Nachfolger für das Neun-Euro-Ticket

Einig sind sich Bund und Länder lediglich, dass es 2023 möglichst ein bundesweit nutzbares, digital verfügbares Nahverkehrs-Abo geben soll. Doch wer die Kosten tragen soll, ist völlig unklar. Der Bund hat angeboten, 1,5 Milliarden Euro beizusteuern, wenn sich die Länder in gleicher Höhe beteiligen. Doch auf diesen Deal wollen die Länderchefs so nicht eingehen. Sie fordern unabhängig von der Finanzierung des Neun-Euro-Ticket-Nachfolgers mehr Geld für den öffentlichen Nahverkehr.
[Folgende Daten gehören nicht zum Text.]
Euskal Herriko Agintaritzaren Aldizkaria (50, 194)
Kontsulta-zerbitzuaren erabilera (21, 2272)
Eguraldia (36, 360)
Der wird prinzipiell von den Ländern finanziert, der Bund beteiligt sich über die sogenannten Regionalisierungsmittel mit jährlich derzeit etwa neun Milliarden Euro. Die Länder fordern nun zweierlei: Für die Jahre 2022 und 2023 verlangen sie wegen der hohen Energiepreise je 1,65 Milliarden Euro zusätzlich. Außerdem fordern sie eine generelle und dauerhaft wirksame Anhebung von 1,5 Milliarden Euro. Das wäre dann der Betrag, der für ein neues Nahverkehrsticket aufgewendet werden könnte.

Finanzierung der Wohngeldreform

Die Bundesregierung hat eine Wohngeldreform in die Wege geleitet, die Anfang 2023 greift. Statt 600 000 sollen künftig zwei Millionen Menschen von der Sozialleistung profitieren. Im Durchschnitt soll das Wohngeld zudem um 190 Euro angehoben werden. Außerdem soll es für alle Wohngeldbezieherinnen und -bezieher in diesem Jahr einen Heizkostenzuschuss geben. Bisher wird Wohngeld hälftig von Bund und Ländern finanziert. Nun, da der Kreis der Berechtigten erweitert wird, wollen die Länder, dass der Bund die Kosten allein übernimmt. "Der Bund möchte da viel machen, dann soll er es auch selber bezahlen", sagt NRW-Ministerpräsident Wüst.

Zusätzliche Entlastungen für Bürger und Betriebe

Die Länder fordern neben den 200 Milliarden Euro, die die Bundesregierung bereits zugesagt hat, zusätzliche Mittel. So soll es für die Industrie, kleinere und mittlere Unternehmen, Handwerk und Einzelhandel "zielgenaue Wirtschaftshilfen und Härtefallregelungen" geben. Betriebe sollen Steuerzahlungen und Vorauszahlungen an die Finanzämter gestundet bekommen. Mieterinnen und Mieter sollen vor Kündigung geschützt sein, wenn sie Nebenkosten und Miete nicht bezahlen können. Außerdem soll es zusätzliche Entlastungen für Pendler geben.

Hilfen für Krankenhäuser

Weil Klinken anders als andere Unternehmen nicht die Preise erhöhen können, treffen sie die exorbitant steigenden Energiekosten besonders. Daher fordern die Länder zusätzliche Hilfen des Bundes. Zwar hat Bundesgesundheitsminister Karl Lauterbach (SPD) pauschal zugesagt, dass er es nicht zulassen werde, dass Kliniken wegen zu hoher Energiekosten schließen müssen, aber noch ist unklar, inwiefern sich der Bund an den Mehrkosten beteiligt.